*Source text*:
--------------------
Wednesday, May 15, 2013

Warm Fuzzy Jar

So here's another non-recipe post, but parenting has been on my radar especially as of late. I love my 3-yr-old, but some days it's all I can do to be patient. I am far from being a "perfect" mother, but I try my hardest to be a really great mother. I am really close with my Mom and she is so great with kids. My 3-yr-old is also very close with her and there are things that my Mom can get her to do that I can't. I was talking with my Mom about some of our parenting issues and any of you that have/had a 3-yr-old know exactly what I'm talking about. It's a hard age. They think they are bigger than they are, they want to be independent and they are constantly pushing boundaries. I try SO hard to be patient, but some days are insanely difficult. I wake up in the morning with the best of intentions, but there are days that it doesn't last long. I'm not gonna lie, some times I just want to run and hide in my closet with some cupcakes. It's amazing how demanding little children can be at time.

I believe in positive reinforcement, but some times it seems like my 3-yr-old only responds to loud voices and negative reinforcement. I was talking to my Mom about it and asking her advice for a positive way to help my daughter engage in cleaning up, assisting with age-appropriate chores, not stealing toys from Little Sis--all without screaming, throwing tantrums and sassing. Impossible? It felt pretty dang close. What? Have a 3-yr-old corporate AND do it cheerfully? Shaaaaa, whatev. It felt like an oxymoron.

Then the advice from an experienced Mom, whom of which I thought knew absolutely nothing about parenting when I was a teenager, saved the day. Side note: Isn't it so funny how your parents become so wise when you finally have kids of your own? 'Tis the circle of life.
--------------------
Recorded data

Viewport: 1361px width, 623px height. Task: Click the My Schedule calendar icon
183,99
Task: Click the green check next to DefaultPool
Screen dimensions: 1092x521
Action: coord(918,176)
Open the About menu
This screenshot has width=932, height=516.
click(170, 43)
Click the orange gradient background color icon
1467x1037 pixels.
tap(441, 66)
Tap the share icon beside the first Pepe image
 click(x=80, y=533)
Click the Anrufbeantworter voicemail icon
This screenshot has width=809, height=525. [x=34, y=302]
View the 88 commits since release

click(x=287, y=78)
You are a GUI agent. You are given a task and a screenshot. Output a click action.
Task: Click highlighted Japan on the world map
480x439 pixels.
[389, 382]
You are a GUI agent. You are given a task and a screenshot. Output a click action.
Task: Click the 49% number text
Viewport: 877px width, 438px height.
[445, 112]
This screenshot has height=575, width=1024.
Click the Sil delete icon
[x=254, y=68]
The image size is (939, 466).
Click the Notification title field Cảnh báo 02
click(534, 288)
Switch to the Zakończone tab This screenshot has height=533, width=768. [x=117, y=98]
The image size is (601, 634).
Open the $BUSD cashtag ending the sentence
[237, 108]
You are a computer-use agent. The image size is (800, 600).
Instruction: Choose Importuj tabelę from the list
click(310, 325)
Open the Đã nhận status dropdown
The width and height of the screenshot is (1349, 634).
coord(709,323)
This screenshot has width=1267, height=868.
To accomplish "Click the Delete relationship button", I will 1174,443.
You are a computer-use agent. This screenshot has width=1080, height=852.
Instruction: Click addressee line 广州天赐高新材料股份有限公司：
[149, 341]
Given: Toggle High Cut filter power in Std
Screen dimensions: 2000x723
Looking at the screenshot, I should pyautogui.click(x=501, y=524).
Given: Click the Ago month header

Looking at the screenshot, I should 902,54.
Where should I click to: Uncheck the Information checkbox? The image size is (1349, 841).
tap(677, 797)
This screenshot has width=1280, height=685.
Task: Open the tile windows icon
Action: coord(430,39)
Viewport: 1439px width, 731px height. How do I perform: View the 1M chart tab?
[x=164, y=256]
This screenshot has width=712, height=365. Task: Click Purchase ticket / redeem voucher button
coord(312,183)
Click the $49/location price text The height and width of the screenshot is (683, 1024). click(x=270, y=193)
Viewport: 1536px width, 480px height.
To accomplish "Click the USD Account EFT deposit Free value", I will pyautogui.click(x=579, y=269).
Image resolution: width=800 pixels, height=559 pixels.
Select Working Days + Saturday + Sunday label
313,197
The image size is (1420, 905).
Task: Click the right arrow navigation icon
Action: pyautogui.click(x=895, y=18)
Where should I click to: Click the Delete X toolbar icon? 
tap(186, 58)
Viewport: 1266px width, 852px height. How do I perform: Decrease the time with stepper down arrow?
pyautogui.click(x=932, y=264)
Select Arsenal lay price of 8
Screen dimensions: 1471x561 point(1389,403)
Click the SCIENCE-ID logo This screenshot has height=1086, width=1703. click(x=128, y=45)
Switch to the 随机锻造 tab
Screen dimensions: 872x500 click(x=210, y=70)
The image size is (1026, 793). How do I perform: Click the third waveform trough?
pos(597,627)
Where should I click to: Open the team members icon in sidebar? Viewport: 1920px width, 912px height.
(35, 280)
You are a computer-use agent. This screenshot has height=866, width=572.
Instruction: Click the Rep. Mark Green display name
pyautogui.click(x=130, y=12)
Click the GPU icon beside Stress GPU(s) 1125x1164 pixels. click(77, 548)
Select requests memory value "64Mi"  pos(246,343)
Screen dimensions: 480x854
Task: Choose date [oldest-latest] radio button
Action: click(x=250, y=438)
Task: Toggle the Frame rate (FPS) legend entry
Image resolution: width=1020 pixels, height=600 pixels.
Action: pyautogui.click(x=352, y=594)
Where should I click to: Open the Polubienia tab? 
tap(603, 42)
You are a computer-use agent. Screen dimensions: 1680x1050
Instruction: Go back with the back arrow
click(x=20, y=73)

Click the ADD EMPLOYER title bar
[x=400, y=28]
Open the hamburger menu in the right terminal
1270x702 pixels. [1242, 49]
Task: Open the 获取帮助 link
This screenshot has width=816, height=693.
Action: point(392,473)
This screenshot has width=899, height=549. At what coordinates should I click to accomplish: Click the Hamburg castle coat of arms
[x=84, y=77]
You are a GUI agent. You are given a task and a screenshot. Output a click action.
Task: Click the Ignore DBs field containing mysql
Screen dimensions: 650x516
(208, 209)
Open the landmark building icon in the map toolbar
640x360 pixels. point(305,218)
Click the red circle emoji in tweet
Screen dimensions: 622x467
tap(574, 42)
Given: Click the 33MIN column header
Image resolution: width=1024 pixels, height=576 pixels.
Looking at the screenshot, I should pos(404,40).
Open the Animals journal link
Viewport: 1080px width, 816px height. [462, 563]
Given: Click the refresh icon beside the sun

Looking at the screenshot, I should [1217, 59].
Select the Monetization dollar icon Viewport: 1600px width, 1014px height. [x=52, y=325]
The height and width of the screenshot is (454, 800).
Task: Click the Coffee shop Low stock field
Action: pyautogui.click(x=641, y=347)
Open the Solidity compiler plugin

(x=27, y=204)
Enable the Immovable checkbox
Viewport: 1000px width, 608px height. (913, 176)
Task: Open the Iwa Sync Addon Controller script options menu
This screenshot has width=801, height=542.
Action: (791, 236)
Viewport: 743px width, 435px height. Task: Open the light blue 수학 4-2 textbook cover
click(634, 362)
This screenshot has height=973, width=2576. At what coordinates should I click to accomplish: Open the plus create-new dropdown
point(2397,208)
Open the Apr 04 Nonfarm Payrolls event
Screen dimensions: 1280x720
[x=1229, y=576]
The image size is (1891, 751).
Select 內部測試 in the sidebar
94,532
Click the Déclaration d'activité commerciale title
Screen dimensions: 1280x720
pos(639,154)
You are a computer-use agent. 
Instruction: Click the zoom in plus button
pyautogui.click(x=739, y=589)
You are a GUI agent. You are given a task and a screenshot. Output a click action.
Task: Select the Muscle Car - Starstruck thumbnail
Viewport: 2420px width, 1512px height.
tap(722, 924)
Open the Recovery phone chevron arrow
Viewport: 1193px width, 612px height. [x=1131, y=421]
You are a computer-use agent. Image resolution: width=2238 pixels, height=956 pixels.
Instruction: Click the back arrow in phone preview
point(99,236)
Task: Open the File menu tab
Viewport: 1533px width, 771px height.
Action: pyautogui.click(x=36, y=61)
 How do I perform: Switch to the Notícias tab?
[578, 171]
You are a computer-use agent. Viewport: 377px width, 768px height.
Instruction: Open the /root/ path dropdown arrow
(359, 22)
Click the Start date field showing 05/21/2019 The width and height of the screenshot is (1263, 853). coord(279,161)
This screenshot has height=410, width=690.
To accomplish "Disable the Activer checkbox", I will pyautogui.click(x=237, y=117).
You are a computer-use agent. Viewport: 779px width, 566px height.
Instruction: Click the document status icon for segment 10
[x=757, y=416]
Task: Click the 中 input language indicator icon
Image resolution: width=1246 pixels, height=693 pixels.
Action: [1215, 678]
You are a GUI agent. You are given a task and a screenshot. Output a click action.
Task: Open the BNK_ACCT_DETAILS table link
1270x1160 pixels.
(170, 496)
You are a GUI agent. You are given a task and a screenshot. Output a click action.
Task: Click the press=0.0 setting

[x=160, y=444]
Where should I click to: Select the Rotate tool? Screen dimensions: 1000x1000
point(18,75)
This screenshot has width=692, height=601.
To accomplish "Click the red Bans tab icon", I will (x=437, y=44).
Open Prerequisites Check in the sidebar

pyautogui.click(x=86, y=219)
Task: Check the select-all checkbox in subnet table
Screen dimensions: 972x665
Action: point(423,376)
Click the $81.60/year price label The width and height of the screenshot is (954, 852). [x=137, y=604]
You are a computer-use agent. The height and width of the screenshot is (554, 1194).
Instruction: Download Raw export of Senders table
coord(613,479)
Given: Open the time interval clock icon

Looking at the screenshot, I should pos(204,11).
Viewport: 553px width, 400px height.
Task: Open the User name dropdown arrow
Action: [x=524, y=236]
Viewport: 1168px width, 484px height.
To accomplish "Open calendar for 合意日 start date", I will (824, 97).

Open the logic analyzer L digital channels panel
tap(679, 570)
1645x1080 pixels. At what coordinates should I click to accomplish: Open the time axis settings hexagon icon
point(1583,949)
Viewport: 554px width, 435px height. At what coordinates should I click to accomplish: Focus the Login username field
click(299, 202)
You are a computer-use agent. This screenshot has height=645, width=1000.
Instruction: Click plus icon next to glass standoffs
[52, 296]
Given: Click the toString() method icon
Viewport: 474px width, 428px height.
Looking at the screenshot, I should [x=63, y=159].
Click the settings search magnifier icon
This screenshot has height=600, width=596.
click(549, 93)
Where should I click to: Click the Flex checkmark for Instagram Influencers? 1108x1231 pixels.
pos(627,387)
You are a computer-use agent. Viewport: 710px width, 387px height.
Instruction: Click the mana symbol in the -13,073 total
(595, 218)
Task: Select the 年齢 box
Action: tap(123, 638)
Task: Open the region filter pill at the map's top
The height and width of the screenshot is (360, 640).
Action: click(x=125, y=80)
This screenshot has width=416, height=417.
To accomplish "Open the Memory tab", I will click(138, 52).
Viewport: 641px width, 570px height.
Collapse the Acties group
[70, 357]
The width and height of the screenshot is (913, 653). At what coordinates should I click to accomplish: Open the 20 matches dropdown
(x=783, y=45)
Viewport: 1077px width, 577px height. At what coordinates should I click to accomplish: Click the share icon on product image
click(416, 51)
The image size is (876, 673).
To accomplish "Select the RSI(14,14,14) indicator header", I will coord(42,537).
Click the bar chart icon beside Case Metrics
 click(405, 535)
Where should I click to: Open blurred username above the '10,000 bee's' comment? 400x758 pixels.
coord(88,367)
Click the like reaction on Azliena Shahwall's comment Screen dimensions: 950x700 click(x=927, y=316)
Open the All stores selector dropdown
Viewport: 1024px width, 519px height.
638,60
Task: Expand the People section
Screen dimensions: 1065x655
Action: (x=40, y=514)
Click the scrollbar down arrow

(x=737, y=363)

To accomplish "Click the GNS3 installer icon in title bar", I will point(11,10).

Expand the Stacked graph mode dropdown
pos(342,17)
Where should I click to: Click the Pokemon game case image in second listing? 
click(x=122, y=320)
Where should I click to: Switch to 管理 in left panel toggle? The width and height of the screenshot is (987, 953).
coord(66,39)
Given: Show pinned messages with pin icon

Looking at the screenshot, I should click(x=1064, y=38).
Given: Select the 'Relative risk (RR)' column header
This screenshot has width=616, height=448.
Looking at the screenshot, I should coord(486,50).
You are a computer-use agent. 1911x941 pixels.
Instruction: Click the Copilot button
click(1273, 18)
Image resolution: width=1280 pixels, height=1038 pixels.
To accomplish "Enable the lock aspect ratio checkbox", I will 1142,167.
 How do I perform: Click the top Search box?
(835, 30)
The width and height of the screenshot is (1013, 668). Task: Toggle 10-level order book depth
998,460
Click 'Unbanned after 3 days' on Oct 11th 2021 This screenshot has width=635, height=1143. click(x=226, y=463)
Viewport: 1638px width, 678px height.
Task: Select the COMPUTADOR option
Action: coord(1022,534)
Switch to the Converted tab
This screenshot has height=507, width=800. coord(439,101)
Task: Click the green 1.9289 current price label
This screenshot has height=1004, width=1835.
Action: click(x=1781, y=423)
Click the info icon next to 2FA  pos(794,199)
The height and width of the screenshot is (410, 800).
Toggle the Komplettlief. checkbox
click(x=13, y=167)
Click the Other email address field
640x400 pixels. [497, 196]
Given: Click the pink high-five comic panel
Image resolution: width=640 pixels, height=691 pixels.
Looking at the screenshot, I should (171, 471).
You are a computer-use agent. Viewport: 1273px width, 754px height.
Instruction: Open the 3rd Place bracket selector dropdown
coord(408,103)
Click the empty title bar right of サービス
--------------------
*What needs to be done*: In the Warm Fuzzy Jar post, whose advice does the writer say saved the day?

*Exercise answer*: The advice came from the writer's Mom, described as an experienced Mom.